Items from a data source
[Start of Attachment]

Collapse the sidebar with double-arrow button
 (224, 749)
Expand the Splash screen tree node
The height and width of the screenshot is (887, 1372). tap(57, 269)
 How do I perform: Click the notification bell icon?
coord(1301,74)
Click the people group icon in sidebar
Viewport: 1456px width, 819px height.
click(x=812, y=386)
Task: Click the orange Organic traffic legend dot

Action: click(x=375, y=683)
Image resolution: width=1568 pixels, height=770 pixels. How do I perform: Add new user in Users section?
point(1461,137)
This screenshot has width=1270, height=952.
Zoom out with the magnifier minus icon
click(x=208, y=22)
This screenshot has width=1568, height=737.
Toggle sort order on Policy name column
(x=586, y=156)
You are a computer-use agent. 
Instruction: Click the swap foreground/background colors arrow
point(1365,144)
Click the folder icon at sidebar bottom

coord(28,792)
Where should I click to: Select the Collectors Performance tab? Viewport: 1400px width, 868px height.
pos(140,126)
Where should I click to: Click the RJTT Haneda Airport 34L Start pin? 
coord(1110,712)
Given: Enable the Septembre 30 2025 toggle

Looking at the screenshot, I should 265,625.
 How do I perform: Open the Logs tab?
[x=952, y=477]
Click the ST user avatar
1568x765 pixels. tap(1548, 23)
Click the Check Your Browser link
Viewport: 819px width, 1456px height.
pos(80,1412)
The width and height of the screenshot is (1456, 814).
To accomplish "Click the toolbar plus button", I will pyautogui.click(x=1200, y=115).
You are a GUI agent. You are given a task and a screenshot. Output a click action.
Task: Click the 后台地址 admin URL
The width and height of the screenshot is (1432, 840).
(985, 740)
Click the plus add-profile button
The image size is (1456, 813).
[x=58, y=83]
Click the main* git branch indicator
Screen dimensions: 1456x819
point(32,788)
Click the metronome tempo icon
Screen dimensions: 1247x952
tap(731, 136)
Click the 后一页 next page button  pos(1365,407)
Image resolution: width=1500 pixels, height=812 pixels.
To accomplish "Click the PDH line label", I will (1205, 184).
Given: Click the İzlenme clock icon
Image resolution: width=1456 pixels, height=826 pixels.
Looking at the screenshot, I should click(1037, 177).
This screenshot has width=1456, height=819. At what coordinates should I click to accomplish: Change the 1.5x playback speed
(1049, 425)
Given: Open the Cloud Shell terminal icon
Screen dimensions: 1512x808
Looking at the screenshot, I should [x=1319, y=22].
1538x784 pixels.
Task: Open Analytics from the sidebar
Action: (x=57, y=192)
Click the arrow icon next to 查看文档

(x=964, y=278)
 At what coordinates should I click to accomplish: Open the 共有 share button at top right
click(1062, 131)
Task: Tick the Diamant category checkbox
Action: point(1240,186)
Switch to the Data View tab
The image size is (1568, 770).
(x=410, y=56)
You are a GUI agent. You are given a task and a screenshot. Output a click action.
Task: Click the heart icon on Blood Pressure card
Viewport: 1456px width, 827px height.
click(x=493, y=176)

[End of Attachment]

▸ Exercise prompt: In the records above, count the lines holding the word "plus"; give only that number.

▸ Final answer: 2